Spock, Beakman y la ciencia

Por Martín Bonfil Olivera
Dirección General de Divulgación de la Ciencia, UNAM
Publicado en Milenio Diario, 4 de marzo de 2015

El pasado viernes murió Leonard Nimoy, actor querido por nerds y fans de la ciencia ficción de varias generaciones (desde la anterior a la mía hasta las actuales) por su inolvidable y definitiva interpretación de Mr. Spock, el oficial científico de la nave interplanetaria Enterprise, en la serie televisiva de los años sesenta Viaje a las estrellas (Star Trek) y sus secuelas en cine y TV de las décadas siguientes, hasta el presente.

Hijo de madre humana y padre vulcano, Spock se caracterizaba por su personalidad ultra-lógica, que muy ocasionalmente entraba en conflicto con su reprimido pero emocional lado humano.

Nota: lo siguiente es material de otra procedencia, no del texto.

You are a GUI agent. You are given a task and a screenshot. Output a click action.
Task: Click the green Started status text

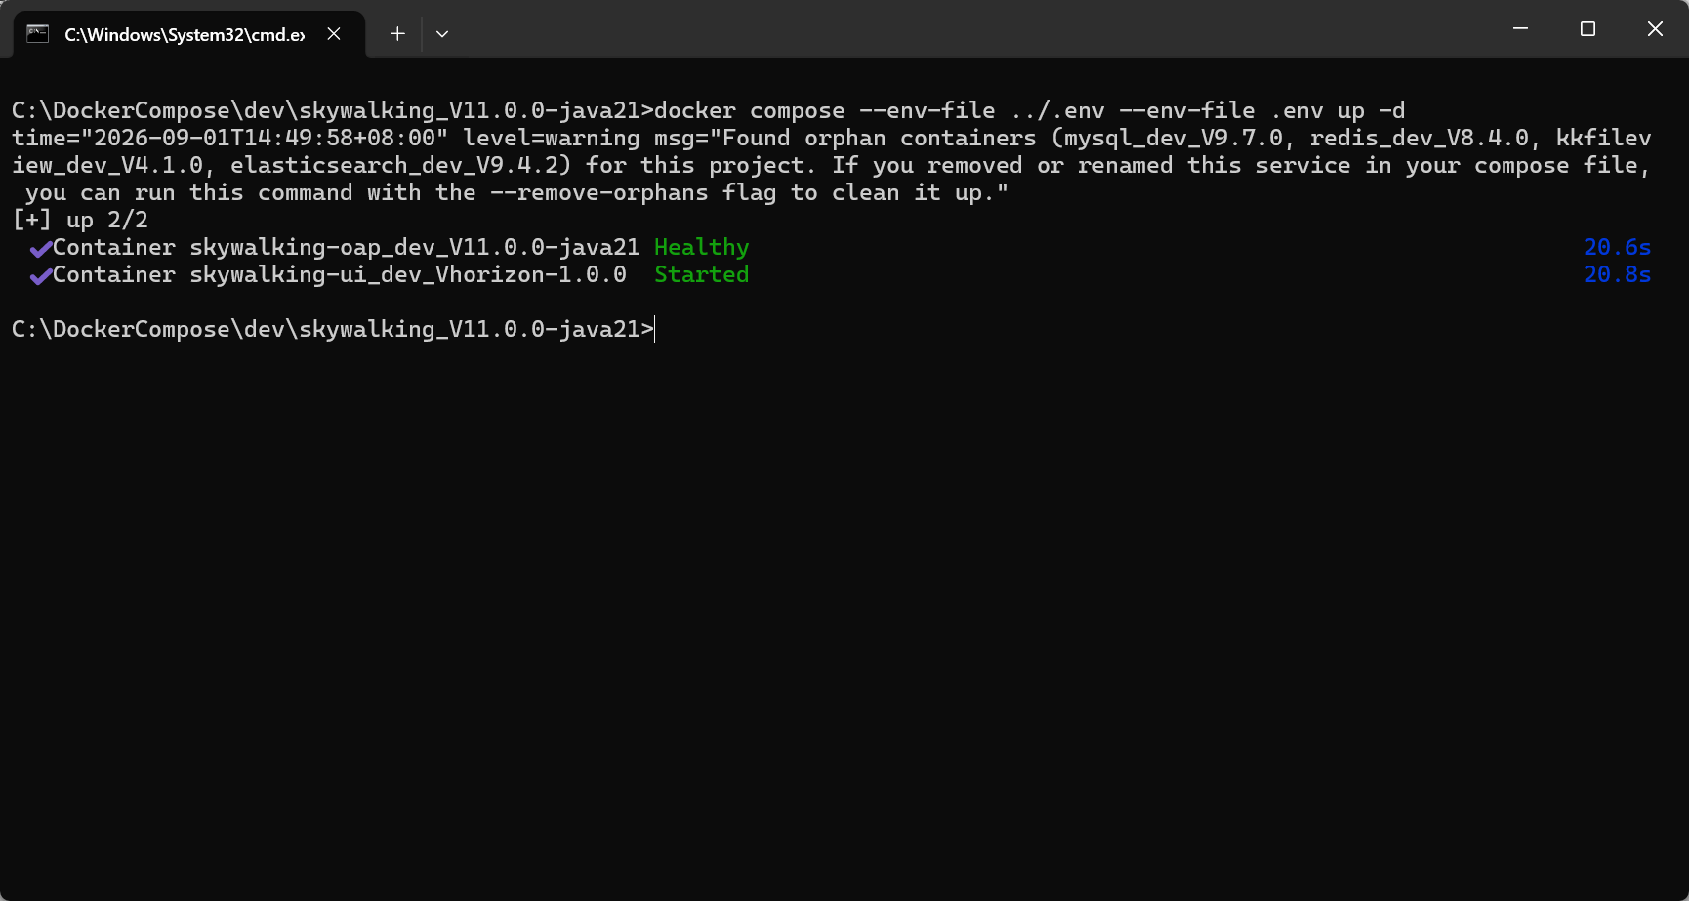[x=701, y=274]
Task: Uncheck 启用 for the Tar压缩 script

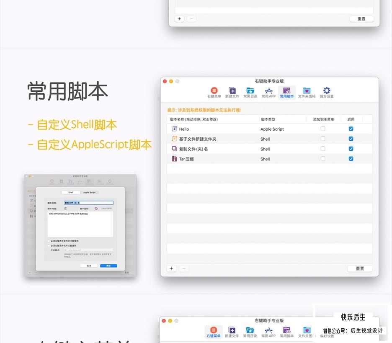Action: click(351, 159)
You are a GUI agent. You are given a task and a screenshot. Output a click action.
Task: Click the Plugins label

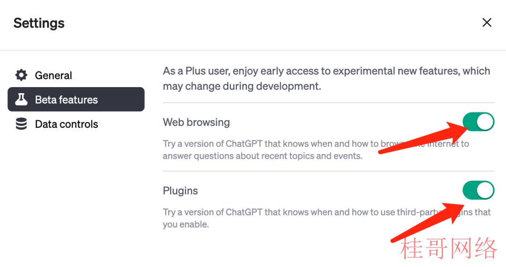(x=180, y=191)
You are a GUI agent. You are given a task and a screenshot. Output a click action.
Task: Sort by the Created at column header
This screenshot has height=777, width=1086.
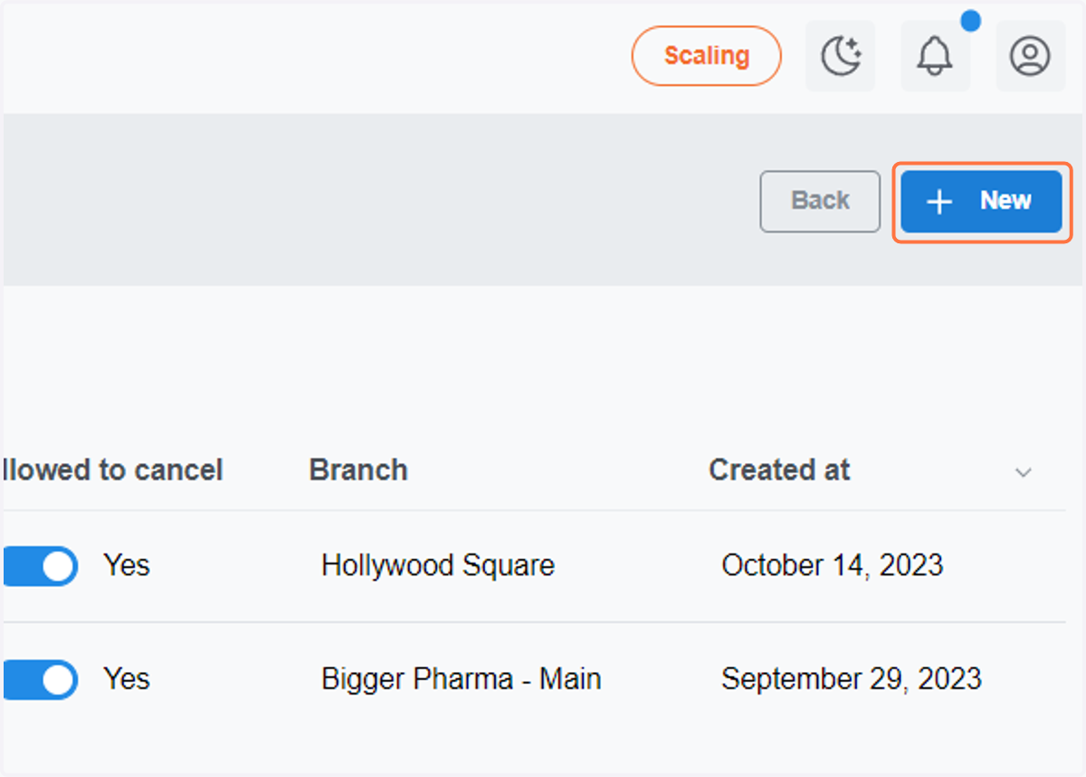point(779,470)
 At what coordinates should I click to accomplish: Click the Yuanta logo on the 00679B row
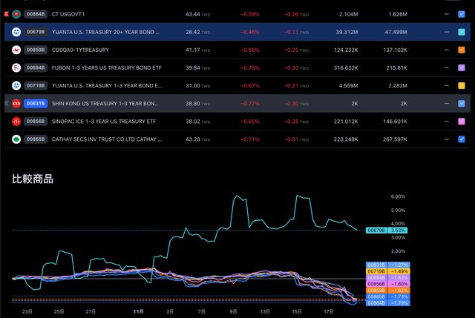(16, 32)
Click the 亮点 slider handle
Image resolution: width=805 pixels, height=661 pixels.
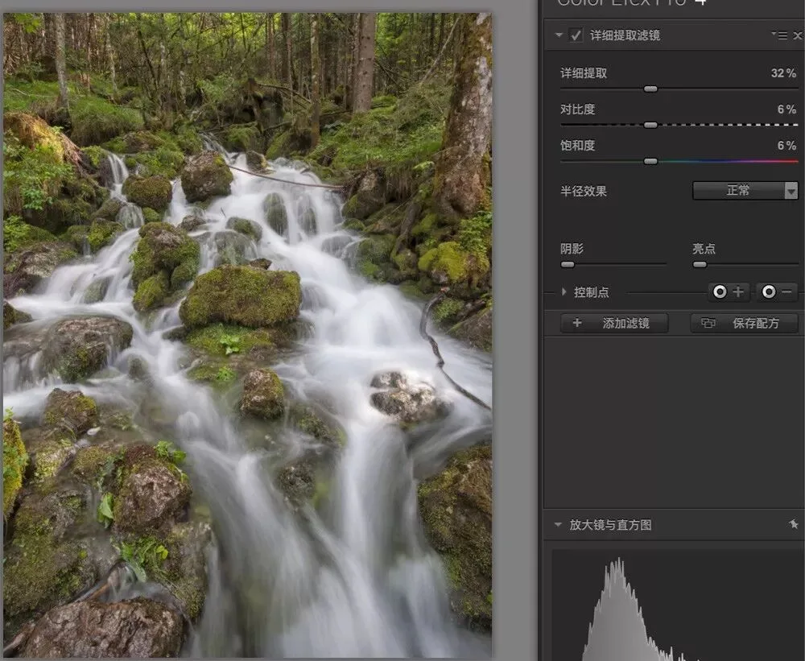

(Por cierto, Nimoy murió a los 83 años víctima de la terrible enfermedad pulmonar obstructiva crónica, o EPOC, cuya causa es el tabaquismo y una de cuyas manifestaciones es la degeneración del tejido pulmonar llamada enfisema, que mata lentamente de asfixia a quienes la sufren. La EPOC afecta al cinco por ciento de la población mundial, y mata a tres millones de personas al año. En comparación, el cáncer de pulmón y el sida matan, cada uno, a millón y medio. Usted decide si sigue fumando…)

Dos días después de la triste noticia apareció publicado en The California Sunday Magazine un artículo que narra el inesperado éxito en México de otro actor, protagonista de la serie de los años noventa El mundo de Beakman: Paul Zaloom. A diferencia de Nimoy, Zaloom está vivito y coleando, pero muy sorprendido del inusitado éxito que Beakman tuvo y sigue teniendo en Latinoamérica, y muy especialmente en nuestro país. Recordará usted la multitudinaria asistencia que sus dos presentaciones el año pasado tuvieron aquí.

¿Qué tienen en común ambos personajes? Spock era fascinante porque actuaba siempre basado en la lógica y la ciencia. Beakman lo era porque convertía a la ciencia, mediante el absurdo y la sorpresa, en algo divertido y accesible. Ambos atraparon las mentes de jóvenes de distintas generaciones y despertaron su entusiasmo y curiosidad por la ciencia.

Indudablemente, la ciencia y la tecnología son vitales para cualquier sociedad actual. Y parte importantísima de lo que un país necesita para ser de primer mundo es tener un número suficiente de científicos.

Pues bien: sostengo que, junto con los esfuerzos de enseñanza escolar de la ciencia y de divulgación científica tradicional, medios como la televisión, a través de programas como Viaje a las estrellas o El mundo de Beakman, contribuyen también a despertar vocaciones científicas, pues logran, como dijera el gran Carl Sagan, “encender la llama del asombro”.

Gracias, Beakman. Y gracias, Spock: vida larga y próspera.